It's basically a crapload of amarillo hops dry hopped - suggest 50g for a couple of weeks in a secondary if you really want to be sure. Bittering hop of choice will get the job done but columbus or any other high AA is a good bet. The following recipe I built following the clone to get something closer to the bitterness profile that defines the beer and a bit more rounded flavour through subbing a couple of amarillo additions with some cascade :

American IPA

Original Gravity (OG): 1.056 (P): 13.8
Final Gravity (FG): 1.014 (P): 3.6
Alcohol (ABV): 5.50 %
Colour (SRM): 9.5 (EBC): 18.7
Bitterness (IBU): 72.8 

70% Maris Otter Malt
25% Pilsner
5% Crystal 80

1.3 g/L Columbus (14.2% Alpha) @ 60 Minutes (Boil)
1.3 g/L Cascade (7.8% Alpha) @ 15 Minutes (Boil)
1.3 g/L Amarillo (8.6% Alpha) @ 10 Minutes (Boil)
0.9 g/L Cascade (7.8% Alpha) @ 5 Minutes (Boil)
1.7 g/L Amarillo (8.6% Alpha) @ 0 Days (Dry Hop)

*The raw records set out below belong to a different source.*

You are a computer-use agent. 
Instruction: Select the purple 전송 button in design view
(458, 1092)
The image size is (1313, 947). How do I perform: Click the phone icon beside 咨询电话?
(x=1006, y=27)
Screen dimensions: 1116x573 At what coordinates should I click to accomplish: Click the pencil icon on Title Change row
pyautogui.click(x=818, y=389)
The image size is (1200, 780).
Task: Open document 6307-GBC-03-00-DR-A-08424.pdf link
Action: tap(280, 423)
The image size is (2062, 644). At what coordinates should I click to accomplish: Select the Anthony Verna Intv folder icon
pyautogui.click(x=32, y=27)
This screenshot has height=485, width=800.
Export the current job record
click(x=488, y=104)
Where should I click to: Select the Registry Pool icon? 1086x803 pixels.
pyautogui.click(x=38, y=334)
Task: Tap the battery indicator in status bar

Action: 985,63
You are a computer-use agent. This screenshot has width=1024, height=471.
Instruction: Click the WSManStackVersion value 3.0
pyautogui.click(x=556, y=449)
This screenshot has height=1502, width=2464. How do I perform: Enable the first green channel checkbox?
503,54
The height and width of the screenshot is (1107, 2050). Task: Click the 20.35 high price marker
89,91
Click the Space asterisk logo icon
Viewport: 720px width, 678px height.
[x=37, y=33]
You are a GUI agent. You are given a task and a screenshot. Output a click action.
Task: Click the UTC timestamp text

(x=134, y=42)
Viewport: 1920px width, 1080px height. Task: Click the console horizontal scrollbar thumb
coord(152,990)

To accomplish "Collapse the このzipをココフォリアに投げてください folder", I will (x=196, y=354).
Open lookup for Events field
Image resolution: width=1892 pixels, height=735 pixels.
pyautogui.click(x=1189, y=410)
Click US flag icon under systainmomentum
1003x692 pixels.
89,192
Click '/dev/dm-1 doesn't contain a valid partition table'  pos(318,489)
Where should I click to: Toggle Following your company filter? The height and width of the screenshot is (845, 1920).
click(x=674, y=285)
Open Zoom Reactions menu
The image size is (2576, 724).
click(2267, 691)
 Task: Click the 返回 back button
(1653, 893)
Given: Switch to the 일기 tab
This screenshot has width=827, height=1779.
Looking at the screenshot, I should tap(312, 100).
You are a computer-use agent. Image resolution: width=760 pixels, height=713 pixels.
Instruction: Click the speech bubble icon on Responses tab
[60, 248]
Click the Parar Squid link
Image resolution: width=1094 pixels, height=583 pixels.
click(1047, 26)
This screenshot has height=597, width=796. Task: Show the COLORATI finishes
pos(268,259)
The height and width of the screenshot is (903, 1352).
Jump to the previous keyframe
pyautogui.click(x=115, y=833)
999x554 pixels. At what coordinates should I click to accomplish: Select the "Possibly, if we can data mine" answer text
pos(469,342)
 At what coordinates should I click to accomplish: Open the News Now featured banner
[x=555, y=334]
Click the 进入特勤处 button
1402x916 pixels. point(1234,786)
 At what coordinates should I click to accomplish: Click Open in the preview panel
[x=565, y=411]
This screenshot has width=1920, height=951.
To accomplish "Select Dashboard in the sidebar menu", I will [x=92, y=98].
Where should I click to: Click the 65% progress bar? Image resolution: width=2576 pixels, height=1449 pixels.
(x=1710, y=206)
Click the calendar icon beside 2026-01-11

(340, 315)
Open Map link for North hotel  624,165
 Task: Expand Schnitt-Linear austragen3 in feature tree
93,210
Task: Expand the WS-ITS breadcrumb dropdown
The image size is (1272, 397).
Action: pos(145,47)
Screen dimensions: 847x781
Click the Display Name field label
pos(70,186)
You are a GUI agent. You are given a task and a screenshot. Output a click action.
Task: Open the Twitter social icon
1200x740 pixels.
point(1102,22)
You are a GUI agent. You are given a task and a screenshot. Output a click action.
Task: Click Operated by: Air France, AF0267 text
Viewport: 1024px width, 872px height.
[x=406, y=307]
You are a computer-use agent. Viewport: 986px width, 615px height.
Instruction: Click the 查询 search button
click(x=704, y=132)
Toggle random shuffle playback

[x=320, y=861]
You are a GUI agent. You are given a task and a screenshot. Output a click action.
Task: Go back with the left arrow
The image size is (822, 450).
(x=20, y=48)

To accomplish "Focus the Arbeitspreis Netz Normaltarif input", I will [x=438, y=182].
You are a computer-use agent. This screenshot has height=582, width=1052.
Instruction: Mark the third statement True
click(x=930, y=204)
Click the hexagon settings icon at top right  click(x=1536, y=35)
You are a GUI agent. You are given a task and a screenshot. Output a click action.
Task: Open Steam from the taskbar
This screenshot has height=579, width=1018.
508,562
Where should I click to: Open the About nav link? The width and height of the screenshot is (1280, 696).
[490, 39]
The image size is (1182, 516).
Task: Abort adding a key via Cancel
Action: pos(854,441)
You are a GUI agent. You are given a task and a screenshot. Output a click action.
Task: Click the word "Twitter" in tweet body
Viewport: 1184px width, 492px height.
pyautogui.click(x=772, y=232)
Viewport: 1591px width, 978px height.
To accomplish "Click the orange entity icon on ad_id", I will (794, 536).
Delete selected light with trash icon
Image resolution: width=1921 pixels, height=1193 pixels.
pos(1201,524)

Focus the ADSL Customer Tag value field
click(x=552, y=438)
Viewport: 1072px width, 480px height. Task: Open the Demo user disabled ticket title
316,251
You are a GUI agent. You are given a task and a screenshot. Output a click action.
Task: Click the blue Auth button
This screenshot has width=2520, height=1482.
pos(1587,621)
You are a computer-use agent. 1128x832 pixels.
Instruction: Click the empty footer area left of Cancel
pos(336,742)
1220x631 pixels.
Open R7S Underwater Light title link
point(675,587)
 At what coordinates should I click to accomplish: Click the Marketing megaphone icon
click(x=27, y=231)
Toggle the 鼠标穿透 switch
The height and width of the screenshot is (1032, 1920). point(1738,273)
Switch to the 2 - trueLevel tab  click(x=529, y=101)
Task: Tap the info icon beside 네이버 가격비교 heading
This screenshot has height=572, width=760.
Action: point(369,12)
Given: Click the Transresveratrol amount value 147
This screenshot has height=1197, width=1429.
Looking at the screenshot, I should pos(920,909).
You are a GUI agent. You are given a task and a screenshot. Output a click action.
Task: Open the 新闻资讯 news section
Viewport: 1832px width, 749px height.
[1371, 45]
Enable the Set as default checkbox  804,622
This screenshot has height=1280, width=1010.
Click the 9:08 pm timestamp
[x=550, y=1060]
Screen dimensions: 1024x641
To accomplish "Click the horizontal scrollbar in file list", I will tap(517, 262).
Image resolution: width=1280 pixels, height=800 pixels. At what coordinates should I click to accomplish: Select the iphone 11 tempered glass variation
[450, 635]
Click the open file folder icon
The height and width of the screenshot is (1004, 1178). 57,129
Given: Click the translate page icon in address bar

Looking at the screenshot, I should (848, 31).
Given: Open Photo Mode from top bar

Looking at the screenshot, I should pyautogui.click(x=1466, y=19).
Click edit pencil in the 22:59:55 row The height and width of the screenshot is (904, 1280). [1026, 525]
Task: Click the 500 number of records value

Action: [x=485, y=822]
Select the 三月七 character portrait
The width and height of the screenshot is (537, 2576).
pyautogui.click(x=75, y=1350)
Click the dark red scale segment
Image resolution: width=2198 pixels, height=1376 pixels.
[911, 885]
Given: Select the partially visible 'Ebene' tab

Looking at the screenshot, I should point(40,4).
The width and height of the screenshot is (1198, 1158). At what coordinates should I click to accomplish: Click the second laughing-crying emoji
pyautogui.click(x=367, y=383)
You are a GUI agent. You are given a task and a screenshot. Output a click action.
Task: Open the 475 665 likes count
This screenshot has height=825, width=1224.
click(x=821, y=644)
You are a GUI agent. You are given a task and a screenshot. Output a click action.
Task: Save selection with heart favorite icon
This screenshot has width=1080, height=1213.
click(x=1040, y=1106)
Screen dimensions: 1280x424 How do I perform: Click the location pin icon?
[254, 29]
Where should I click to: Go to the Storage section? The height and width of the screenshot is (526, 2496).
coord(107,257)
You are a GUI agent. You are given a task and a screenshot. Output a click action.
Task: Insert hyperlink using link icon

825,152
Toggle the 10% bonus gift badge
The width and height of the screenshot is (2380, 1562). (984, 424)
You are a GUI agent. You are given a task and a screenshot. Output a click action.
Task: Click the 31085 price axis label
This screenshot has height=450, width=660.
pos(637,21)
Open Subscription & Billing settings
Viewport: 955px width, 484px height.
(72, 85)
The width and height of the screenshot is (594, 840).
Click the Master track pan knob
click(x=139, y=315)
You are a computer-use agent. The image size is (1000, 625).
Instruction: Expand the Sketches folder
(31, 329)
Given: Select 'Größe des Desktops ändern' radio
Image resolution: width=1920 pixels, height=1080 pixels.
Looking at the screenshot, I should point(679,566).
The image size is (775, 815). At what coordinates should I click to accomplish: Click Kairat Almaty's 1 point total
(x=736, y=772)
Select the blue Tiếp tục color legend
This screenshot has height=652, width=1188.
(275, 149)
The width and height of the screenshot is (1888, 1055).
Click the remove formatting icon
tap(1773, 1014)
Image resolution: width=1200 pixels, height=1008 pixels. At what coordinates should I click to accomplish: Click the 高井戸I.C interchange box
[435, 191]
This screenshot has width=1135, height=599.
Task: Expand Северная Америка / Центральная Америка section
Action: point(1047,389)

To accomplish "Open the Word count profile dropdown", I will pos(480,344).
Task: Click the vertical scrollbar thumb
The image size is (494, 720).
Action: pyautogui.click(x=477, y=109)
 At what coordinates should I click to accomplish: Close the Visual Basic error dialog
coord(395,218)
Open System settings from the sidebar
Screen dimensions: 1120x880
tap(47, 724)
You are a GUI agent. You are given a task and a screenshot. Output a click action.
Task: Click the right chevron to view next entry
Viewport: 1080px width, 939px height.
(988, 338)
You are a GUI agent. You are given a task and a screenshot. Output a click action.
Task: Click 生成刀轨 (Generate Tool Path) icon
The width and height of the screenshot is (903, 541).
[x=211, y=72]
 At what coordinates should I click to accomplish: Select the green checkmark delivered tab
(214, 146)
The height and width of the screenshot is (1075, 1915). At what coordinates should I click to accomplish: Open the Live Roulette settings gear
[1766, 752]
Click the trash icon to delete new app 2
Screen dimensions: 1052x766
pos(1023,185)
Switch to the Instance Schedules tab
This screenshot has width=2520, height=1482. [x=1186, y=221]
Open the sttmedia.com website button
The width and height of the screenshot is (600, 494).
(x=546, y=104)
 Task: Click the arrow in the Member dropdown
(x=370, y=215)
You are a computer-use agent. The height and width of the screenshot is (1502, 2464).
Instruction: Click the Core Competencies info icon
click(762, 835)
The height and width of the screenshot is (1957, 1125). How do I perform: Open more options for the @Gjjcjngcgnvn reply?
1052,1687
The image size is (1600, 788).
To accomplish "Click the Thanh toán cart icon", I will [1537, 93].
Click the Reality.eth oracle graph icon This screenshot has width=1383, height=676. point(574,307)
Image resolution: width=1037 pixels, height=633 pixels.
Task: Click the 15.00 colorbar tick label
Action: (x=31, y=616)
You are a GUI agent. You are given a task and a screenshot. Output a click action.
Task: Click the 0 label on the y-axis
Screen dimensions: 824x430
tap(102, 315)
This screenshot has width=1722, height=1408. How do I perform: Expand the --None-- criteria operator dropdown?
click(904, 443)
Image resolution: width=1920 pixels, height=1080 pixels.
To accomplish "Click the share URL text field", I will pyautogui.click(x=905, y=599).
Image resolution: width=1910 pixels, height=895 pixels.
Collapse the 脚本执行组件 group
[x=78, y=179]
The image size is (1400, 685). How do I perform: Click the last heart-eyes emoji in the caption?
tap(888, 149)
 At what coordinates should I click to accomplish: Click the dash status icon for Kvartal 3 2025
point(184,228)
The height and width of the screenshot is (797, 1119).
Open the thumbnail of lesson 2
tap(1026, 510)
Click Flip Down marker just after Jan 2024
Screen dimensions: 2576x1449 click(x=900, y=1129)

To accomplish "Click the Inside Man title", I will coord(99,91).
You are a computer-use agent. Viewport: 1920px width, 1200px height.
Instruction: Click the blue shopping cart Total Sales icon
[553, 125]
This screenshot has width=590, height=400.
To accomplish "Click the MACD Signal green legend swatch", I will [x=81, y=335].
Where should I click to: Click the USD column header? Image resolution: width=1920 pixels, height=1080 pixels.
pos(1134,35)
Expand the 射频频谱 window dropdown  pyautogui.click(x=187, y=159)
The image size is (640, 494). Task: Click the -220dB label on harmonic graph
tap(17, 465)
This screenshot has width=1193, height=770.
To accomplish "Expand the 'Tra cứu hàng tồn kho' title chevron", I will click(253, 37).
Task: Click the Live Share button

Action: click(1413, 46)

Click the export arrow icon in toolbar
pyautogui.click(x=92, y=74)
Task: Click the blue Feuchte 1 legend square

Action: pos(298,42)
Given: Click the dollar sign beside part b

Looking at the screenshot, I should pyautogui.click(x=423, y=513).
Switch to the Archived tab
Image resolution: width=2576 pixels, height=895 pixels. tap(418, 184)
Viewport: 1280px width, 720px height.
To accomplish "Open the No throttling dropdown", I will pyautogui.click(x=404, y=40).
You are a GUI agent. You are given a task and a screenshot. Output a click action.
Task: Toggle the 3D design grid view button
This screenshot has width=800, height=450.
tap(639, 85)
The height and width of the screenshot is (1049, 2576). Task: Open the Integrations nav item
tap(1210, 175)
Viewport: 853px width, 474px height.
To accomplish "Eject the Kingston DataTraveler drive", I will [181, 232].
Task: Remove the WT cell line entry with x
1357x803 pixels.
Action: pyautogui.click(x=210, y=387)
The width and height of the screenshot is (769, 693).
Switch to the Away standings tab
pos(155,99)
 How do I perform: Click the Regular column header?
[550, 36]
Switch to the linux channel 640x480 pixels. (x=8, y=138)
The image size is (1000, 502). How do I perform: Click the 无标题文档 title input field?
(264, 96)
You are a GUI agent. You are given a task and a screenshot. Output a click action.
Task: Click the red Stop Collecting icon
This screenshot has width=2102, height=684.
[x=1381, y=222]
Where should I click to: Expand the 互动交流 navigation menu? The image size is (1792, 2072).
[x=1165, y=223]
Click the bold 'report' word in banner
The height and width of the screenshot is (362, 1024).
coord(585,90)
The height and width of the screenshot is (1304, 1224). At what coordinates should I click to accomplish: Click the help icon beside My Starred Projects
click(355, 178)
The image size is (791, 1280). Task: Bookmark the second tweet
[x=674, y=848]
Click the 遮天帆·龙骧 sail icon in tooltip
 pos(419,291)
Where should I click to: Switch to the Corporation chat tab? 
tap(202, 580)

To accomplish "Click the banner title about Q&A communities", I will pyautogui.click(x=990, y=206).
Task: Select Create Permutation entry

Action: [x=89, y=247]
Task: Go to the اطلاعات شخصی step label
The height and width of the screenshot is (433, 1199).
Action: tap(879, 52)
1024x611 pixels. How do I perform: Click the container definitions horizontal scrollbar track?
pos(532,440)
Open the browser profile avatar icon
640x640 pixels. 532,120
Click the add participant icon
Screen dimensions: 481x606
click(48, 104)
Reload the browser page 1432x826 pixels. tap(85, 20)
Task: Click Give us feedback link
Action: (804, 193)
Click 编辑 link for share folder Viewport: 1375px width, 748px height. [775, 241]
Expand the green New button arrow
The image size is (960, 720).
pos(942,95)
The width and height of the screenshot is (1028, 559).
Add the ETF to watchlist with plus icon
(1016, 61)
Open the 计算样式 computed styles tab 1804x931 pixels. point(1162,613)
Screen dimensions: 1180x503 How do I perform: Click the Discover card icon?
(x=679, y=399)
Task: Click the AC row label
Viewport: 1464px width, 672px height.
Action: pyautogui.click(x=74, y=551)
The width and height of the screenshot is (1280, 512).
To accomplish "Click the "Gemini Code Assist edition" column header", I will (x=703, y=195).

Single step Infusion at 66C for 90 Minutes. Boil for 60 Minutes

Fermented at 20C with Wyeast 1056 - American Ale

I used the pilsner malt to balance out the flavour of the Marris and keep the colour light and red.


----------



## spaced (21/7/11)

Thanks for the recipe NewBee&reg; really looking forward to trying this hop combo.


----------



## Acasta (29/9/11)

Anyone drinking one of these recipes? How'd it turn out?


----------



## Newbee(r) (29/9/11)

Acasta said:


> Anyone drinking one of these recipes? How'd it turn out?




I know I am biased, mine turned out trumps - but I couldn't call it a clone though. racking and dry hopping in a secondary for a couple of weeks seems to give the hop profile a further boost. I would probably bump the columbus 60 min addition up next time to 1.5 or so.


----------